Interface and doping in carbon dots influence charge transfer and transport

Abstract

Nanoscale carbon-based materials have the potential for large-scale optoelectronic and biomedical applications due to their tunable photo-physics. Here, we explore the impact of doping and the role of intervening media on both electron transfer and transport from carbon dots (CD) to an acceptor menadione (MD). In a binary mixture compared to undoped-CD (UCD), the amine-based nitrogen-doped-CD (ACD) reflects significant changes in its photo-physics like excitation-independent fluorescence, enhanced lifetime, along with a distinct drop in electron transfer rate (kET) to MD. With micro-emulsion, kET from UCD to MD is enhanced while a substantial reduction is observed for ACDs, emphasizing the critical role of doping, surface states, encapsulation, and interfaces of CTAB micelles. The impact of doping and Coulombic interaction at interfaces on the charge transport phenomena with redox-active MD is further investigated by current-sensing atomic force microscopy.
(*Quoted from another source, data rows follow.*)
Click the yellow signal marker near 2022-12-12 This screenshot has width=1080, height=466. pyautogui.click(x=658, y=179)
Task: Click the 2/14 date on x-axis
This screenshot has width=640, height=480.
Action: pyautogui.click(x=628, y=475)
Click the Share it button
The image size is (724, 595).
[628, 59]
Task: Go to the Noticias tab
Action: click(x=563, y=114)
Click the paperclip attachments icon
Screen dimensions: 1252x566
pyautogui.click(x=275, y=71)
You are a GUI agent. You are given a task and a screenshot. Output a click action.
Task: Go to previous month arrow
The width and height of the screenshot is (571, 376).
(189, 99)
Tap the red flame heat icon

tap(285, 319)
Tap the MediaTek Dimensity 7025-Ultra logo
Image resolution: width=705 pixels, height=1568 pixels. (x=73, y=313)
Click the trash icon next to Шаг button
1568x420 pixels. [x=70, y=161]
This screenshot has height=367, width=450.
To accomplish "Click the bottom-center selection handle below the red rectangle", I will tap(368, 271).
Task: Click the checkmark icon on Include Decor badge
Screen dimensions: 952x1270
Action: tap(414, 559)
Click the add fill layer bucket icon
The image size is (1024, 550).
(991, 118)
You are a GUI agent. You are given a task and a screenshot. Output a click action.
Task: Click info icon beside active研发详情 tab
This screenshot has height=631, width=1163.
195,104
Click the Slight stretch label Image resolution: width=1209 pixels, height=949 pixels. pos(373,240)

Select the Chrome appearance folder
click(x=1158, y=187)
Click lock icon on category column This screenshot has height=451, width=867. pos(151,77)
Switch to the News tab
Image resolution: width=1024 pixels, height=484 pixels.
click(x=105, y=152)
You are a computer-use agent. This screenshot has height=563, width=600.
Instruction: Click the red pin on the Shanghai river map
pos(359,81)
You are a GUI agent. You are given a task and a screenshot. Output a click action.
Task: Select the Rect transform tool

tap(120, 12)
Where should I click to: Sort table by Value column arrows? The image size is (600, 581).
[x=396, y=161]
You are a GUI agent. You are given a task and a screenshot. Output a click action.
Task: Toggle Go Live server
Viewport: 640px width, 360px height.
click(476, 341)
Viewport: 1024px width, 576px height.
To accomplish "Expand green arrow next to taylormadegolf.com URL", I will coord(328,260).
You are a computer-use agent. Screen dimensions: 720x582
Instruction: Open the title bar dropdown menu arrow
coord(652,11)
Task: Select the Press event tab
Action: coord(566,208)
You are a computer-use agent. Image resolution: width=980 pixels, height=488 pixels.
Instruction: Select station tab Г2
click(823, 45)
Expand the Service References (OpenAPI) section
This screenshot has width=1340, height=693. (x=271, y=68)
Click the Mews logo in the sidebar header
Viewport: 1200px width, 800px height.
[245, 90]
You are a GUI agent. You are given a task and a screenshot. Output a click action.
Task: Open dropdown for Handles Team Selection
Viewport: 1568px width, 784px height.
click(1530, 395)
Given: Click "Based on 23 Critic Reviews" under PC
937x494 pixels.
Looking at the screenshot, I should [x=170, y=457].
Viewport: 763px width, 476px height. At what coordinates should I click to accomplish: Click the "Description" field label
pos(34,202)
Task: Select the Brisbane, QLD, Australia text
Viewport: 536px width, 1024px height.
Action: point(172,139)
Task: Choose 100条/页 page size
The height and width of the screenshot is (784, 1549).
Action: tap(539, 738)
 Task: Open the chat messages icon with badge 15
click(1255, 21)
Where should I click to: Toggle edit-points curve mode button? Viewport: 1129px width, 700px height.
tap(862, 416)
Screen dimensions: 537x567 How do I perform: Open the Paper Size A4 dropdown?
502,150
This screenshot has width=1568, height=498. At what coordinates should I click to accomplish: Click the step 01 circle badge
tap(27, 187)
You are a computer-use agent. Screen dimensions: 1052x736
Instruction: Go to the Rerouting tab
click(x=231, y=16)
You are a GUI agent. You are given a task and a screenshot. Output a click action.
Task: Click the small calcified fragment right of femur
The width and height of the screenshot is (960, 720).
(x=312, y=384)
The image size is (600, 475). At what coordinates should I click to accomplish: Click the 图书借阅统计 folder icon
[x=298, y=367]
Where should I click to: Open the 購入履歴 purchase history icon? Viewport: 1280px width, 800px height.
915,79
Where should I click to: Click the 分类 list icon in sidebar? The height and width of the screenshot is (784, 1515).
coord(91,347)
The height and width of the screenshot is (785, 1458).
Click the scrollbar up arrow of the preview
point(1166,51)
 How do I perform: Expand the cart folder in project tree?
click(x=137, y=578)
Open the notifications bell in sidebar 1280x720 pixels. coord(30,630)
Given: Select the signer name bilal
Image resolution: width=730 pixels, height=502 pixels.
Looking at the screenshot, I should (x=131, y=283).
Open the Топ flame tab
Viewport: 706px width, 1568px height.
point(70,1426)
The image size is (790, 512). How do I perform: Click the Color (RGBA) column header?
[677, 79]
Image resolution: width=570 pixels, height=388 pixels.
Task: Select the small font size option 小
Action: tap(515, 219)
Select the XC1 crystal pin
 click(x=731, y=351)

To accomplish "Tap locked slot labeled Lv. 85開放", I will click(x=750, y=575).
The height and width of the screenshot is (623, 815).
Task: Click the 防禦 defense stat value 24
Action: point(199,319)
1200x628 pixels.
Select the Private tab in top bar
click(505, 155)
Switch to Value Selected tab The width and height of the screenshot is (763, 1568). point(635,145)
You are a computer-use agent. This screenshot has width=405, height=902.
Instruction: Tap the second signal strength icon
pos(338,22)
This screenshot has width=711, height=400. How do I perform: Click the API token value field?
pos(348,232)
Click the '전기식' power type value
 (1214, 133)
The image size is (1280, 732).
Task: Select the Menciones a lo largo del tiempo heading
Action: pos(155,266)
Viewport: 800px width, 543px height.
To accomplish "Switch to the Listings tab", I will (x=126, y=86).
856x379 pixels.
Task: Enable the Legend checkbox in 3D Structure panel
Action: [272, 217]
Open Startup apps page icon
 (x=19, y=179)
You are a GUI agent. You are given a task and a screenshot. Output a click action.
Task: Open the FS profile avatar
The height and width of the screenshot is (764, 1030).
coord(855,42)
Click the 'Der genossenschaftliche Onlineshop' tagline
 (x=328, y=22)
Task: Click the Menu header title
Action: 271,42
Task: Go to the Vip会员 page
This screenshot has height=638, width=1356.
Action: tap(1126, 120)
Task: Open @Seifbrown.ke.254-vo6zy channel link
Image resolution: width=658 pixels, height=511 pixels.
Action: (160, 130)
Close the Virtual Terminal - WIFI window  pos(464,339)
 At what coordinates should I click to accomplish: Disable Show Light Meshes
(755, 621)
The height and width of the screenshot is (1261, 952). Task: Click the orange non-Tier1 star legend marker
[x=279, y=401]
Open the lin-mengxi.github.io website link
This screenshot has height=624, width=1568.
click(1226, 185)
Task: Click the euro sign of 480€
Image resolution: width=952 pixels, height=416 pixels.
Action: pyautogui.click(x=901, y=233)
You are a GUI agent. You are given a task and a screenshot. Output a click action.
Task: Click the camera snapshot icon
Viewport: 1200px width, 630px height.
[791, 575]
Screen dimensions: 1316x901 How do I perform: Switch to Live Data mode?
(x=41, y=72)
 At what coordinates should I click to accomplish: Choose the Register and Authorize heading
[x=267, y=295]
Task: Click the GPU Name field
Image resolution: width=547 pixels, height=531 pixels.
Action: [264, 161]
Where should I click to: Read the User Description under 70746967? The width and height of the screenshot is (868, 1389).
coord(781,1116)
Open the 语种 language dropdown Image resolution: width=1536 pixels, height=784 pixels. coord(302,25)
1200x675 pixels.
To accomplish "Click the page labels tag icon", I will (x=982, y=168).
For similar bias-voltage, ACD reflects a higher conductance than UCD, and the conductance is enhanced in the presence of CTAB micelles. Moreover, at a low voltage regime, the current-voltage curve shows a linear growth, while at higher voltage, Fowler-Nordheim (F–N) tunneling is observed. The presence of MD, however, leads to an abrupt rise in conductivity resulting in a transition from F–N to direct tunneling.